--- Set problem ---
Select and copy each line of the data below that contains the word "icon".

--- Material for this task ---
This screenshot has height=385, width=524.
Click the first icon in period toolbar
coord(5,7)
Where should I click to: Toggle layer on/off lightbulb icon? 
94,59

---

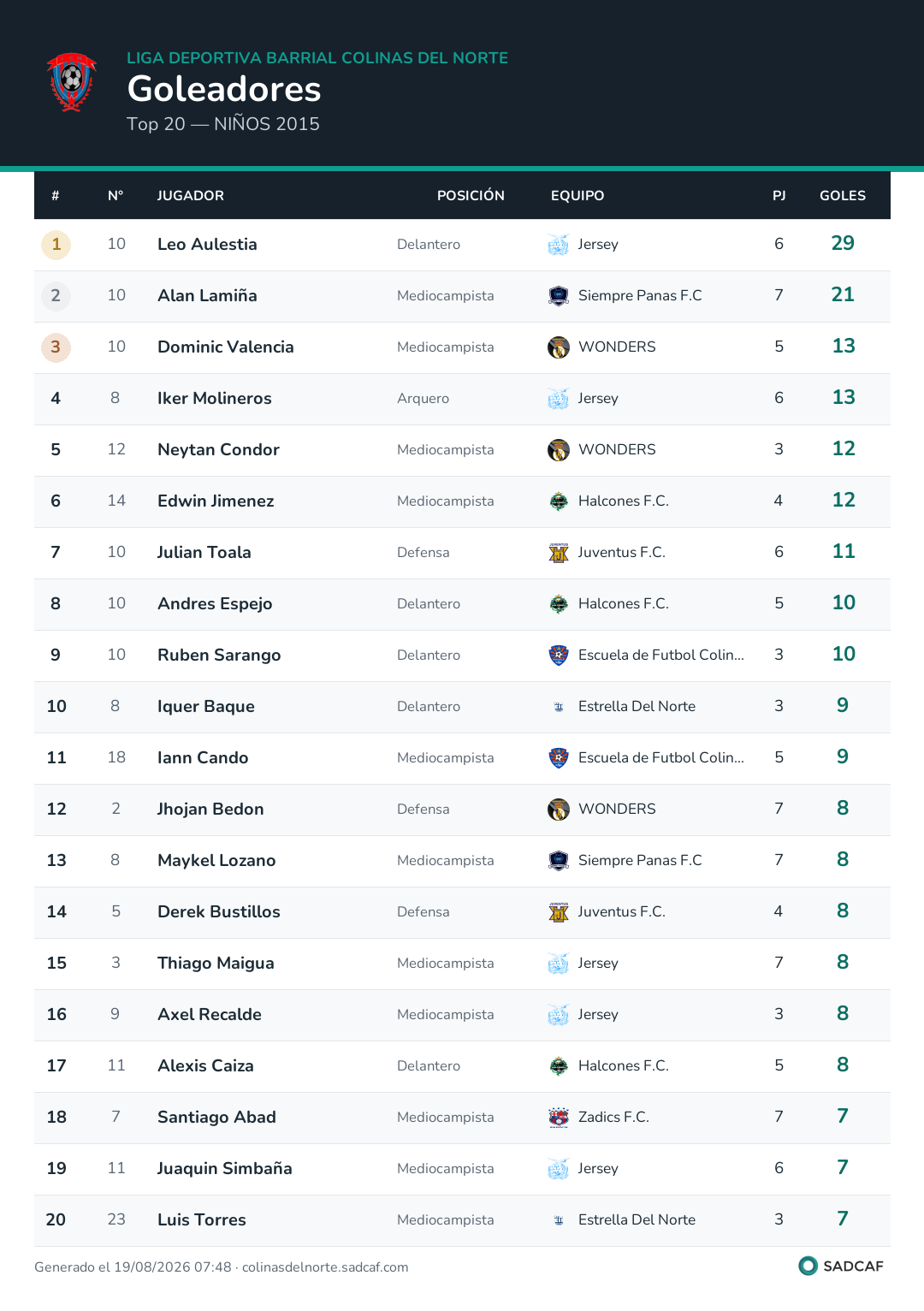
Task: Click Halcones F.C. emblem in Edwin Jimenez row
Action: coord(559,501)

--- Answer below ---
Click the first icon in period toolbar
Where should I click to: Toggle layer on/off lightbulb icon? 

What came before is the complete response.